Dudaklarımı hareket ettirerek, sesime kanunları aktardım. Yumruğun etrafındaki alan bozuldu ve önümde altın renkli rünler belirdi, yumruğun önünde küçük bir çatlak oluştu. Ortaya çıkan tek çatlak bu değildi; arkasında da bir tane daha belirdi.
Daha önce bana doğru gelen yumruk, bükülerek onun arkasında ortaya çıkan çatlaktan yeniden ortaya çıktı ve doğrudan sırtına çarptı.
BOOM—! Prens'in tüm vücudu bulunduğum yerden fırladı ve sonunda nefes alabildim.
"Haa… Haaa…"
O anda ellerimi dizlerime dayadığımda ter yüzümden süzülmeye başladı.
"Kahretsin."
Yasaları kullanmamak için elimden geleni yapıyordum, ama bu sefer başka seçeneğim yoktu.
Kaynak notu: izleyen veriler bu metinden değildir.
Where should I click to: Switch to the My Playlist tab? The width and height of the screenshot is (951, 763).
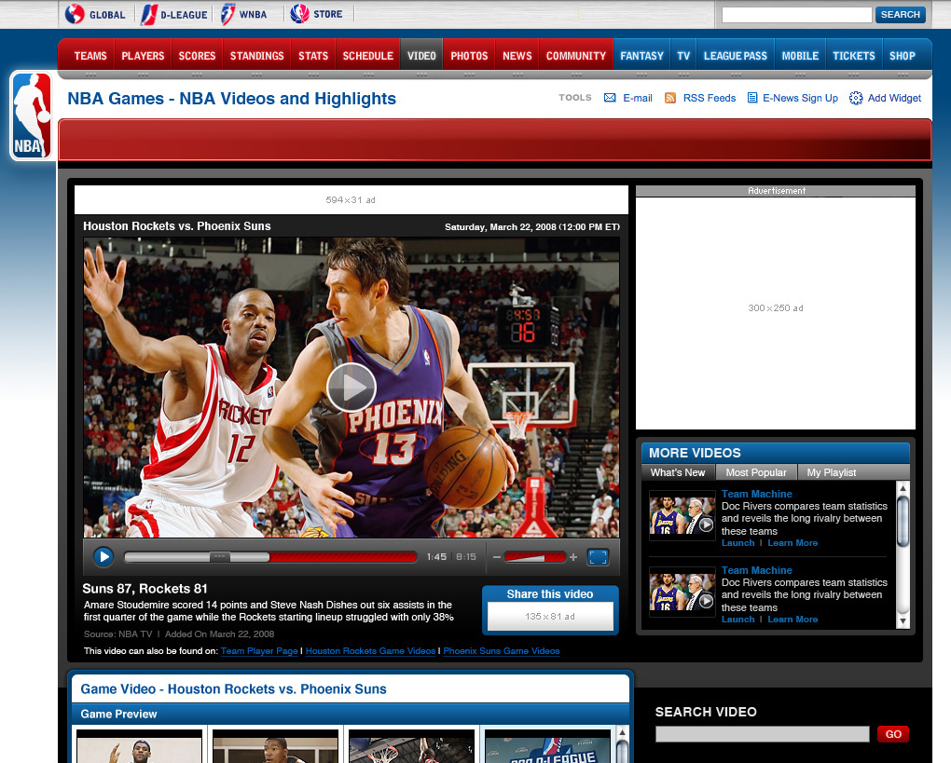(830, 472)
Yasaları kullanmasaydım, muhtemelen kaybederdim.
"Siktir."
Bir kez daha küfrederek başımı çevirip Öfke Prensi'ne baktım. Az önce ayağa kalkmıştı ve nispeten iyi görünüyordu, ama bir bakışta durumun öyle olmadığını anladım.
Saldırı onu etkilemişti.
'Bu sefer yasaları kullanmak zorunda kalacağım galiba... Kullanmazsam işler oldukça karışacak.
Onun benden daha güçlü olduğu artık çok açıktı. Belki ikimiz sütunun dışında olsaydık, işim daha kolay olurdu. Sütun içinde, iblisler normal koşullarda olduğundan çok daha güçlüydü.
Bu zaten belliydi.
Belki dışarıda eşit şartlardaydık, ama içeride değildik ve bu benim için çok netleşti.
Swoosh—!
Onu fark edemeden tekrar önümde belirmiş olması, sütun içinde ne kadar güçlü olduğunu gösteriyordu.
Hatta birkaç dakika öncesine göre daha da güçlenmişti.
"Dur."
Yine sesime kanunları katarak, Prens'in vücudu aniden arkamda durdu. Altın runeler vücudunun her yerine yapıştı.
O anda vücudum bulanıklaştı ve yorgunluktan neredeyse bayılacaktım, ama dişlerimi sıkıp yorgunluğu yenmeye çalıştım.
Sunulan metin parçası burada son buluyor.